(Beginning of EXERCISE MATERIALS)

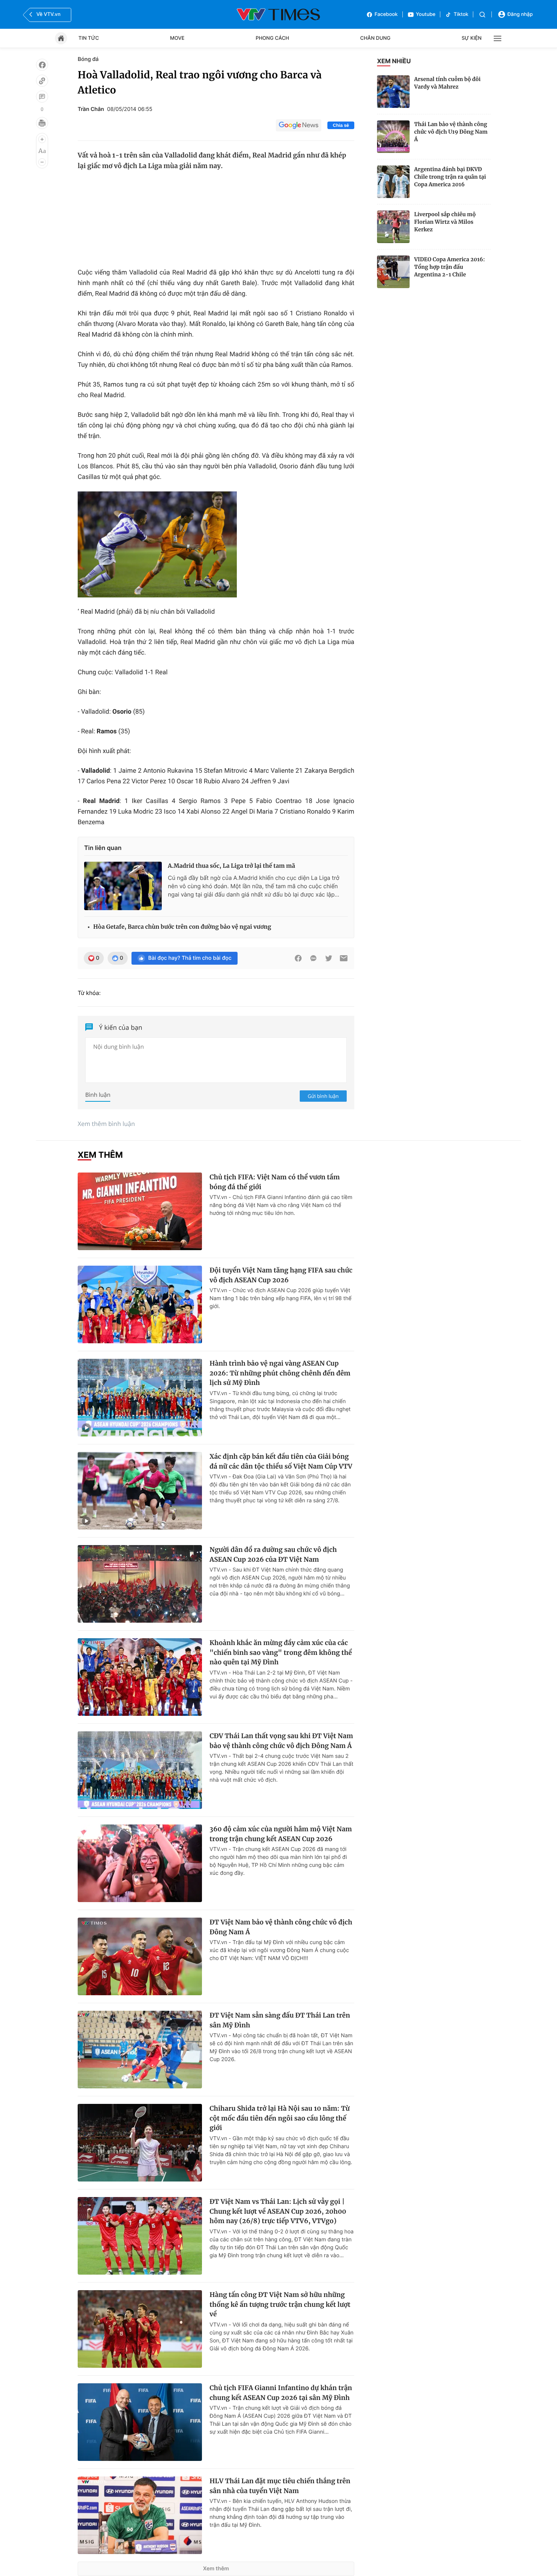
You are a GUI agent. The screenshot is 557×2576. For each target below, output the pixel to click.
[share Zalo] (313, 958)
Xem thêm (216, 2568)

(End of EXERCISE MATERIALS)
(Beginning of EXERCISE MATERIALS)

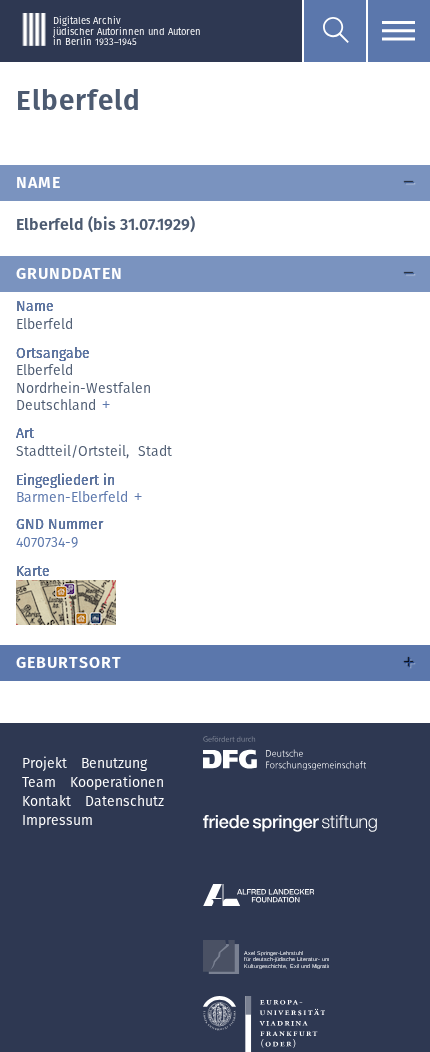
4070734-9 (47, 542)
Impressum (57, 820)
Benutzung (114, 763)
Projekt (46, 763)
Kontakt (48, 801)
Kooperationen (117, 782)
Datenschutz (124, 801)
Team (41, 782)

(End of EXERCISE MATERIALS)

**EXERCISE DIRECTIONS:** In the listing above, find the line with "Impressum (57, 820)" and the line with "Team (41, 782)", then print exactly those lines and every line between them.

**WRITTEN ANSWER:**
Impressum (57, 820)
Benutzung (114, 763)
Projekt (46, 763)
Kontakt (48, 801)
Kooperationen (117, 782)
Datenschutz (124, 801)
Team (41, 782)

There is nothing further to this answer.